** TASK DETAILS **
Rewrite every line of the material below as a numbered list, omitting any blank lines.
-- BEGIN MATERIAL FOR THIS TASK --
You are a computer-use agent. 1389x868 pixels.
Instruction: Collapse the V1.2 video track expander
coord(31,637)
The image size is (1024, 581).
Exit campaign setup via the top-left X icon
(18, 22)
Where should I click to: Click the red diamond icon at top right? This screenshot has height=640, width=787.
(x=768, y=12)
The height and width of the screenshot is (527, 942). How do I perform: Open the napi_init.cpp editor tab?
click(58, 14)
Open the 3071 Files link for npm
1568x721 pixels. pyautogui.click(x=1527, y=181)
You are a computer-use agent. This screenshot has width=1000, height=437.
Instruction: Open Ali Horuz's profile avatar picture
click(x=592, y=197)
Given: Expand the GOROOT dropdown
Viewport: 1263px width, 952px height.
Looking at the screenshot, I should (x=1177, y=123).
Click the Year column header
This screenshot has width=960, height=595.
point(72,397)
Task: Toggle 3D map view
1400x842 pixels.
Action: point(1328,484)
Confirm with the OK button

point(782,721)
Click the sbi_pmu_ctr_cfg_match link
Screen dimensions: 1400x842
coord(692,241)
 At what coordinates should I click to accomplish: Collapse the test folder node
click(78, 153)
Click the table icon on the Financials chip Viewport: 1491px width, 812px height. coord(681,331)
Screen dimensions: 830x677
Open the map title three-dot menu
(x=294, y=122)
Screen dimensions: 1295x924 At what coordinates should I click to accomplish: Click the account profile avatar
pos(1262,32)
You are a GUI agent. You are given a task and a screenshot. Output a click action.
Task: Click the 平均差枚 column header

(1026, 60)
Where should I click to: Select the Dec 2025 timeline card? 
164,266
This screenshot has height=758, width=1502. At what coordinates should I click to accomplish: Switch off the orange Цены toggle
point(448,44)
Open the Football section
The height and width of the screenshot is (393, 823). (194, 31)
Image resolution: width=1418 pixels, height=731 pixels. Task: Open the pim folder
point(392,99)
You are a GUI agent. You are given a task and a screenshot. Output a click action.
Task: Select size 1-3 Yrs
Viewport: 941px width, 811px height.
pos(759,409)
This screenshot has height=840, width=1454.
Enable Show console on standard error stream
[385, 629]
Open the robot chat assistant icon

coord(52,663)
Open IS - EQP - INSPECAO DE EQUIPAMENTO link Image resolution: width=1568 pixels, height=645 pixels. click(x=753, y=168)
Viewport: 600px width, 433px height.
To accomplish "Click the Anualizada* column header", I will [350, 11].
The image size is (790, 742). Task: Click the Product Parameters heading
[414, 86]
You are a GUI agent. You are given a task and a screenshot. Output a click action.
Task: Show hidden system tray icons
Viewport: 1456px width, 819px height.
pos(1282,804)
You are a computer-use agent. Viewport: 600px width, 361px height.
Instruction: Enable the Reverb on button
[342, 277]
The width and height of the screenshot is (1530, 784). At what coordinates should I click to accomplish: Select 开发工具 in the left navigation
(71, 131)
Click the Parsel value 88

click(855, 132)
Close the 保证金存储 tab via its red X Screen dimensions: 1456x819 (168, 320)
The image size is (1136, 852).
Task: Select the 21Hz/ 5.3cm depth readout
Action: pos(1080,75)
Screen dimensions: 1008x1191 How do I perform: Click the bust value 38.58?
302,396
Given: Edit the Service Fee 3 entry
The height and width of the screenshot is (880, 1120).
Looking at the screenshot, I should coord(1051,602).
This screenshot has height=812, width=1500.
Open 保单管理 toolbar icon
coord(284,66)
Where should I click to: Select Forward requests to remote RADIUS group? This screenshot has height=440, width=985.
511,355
-- END MATERIAL FOR THIS TASK --
** COMPLETE ANSWER **
1. You are a computer-use agent. 1389x868 pixels.
2. Instruction: Collapse the V1.2 video track expander
3. coord(31,637)
4. The image size is (1024, 581).
5. Exit campaign setup via the top-left X icon
6. (18, 22)
7. Where should I click to: Click the red diamond icon at top right? This screenshot has height=640, width=787.
8. (x=768, y=12)
9. The height and width of the screenshot is (527, 942). How do I perform: Open the napi_init.cpp editor tab?
10. click(58, 14)
11. Open the 3071 Files link for npm
12. 1568x721 pixels. pyautogui.click(x=1527, y=181)
13. You are a computer-use agent. This screenshot has width=1000, height=437.
14. Instruction: Open Ali Horuz's profile avatar picture
15. click(x=592, y=197)
16. Given: Expand the GOROOT dropdown
17. Viewport: 1263px width, 952px height.
18. Looking at the screenshot, I should (x=1177, y=123).
19. Click the Year column header
20. This screenshot has width=960, height=595.
21. point(72,397)
22. Task: Toggle 3D map view
23. 1400x842 pixels.
24. Action: point(1328,484)
25. Confirm with the OK button
26. point(782,721)
27. Click the sbi_pmu_ctr_cfg_match link
28. Screen dimensions: 1400x842
29. coord(692,241)
30.  At what coordinates should I click to accomplish: Collapse the test folder node
31. click(78, 153)
32. Click the table icon on the Financials chip Viewport: 1491px width, 812px height. coord(681,331)
33. Screen dimensions: 830x677
34. Open the map title three-dot menu
35. (x=294, y=122)
36. Screen dimensions: 1295x924 At what coordinates should I click to accomplish: Click the account profile avatar
37. pos(1262,32)
38. You are a GUI agent. You are given a task and a screenshot. Output a click action.
39. Task: Click the 平均差枚 column header
40. (1026, 60)
41. Where should I click to: Select the Dec 2025 timeline card? 
42. 164,266
43. This screenshot has height=758, width=1502. At what coordinates should I click to accomplish: Switch off the orange Цены toggle
44. point(448,44)
45. Open the Football section
46. The height and width of the screenshot is (393, 823). (194, 31)
47. Image resolution: width=1418 pixels, height=731 pixels. Task: Open the pim folder
48. point(392,99)
49. You are a GUI agent. You are given a task and a screenshot. Output a click action.
50. Task: Select size 1-3 Yrs
51. Viewport: 941px width, 811px height.
52. pos(759,409)
53. This screenshot has height=840, width=1454.
54. Enable Show console on standard error stream
55. [385, 629]
56. Open the robot chat assistant icon
57. coord(52,663)
58. Open IS - EQP - INSPECAO DE EQUIPAMENTO link Image resolution: width=1568 pixels, height=645 pixels. click(x=753, y=168)
59. Viewport: 600px width, 433px height.
60. To accomplish "Click the Anualizada* column header", I will [350, 11].
61. The image size is (790, 742). Task: Click the Product Parameters heading
62. [414, 86]
63. You are a GUI agent. You are given a task and a screenshot. Output a click action.
64. Task: Show hidden system tray icons
65. Viewport: 1456px width, 819px height.
66. pos(1282,804)
67. You are a computer-use agent. Viewport: 600px width, 361px height.
68. Instruction: Enable the Reverb on button
69. [342, 277]
70. The width and height of the screenshot is (1530, 784). At what coordinates should I click to accomplish: Select 开发工具 in the left navigation
71. (71, 131)
72. Click the Parsel value 88
73. click(855, 132)
74. Close the 保证金存储 tab via its red X Screen dimensions: 1456x819 (168, 320)
75. The image size is (1136, 852).
76. Task: Select the 21Hz/ 5.3cm depth readout
77. Action: pos(1080,75)
78. Screen dimensions: 1008x1191 How do I perform: Click the bust value 38.58?
79. 302,396
80. Given: Edit the Service Fee 3 entry
81. The height and width of the screenshot is (880, 1120).
82. Looking at the screenshot, I should coord(1051,602).
83. This screenshot has height=812, width=1500.
84. Open 保单管理 toolbar icon
85. coord(284,66)
86. Where should I click to: Select Forward requests to remote RADIUS group? This screenshot has height=440, width=985.
87. 511,355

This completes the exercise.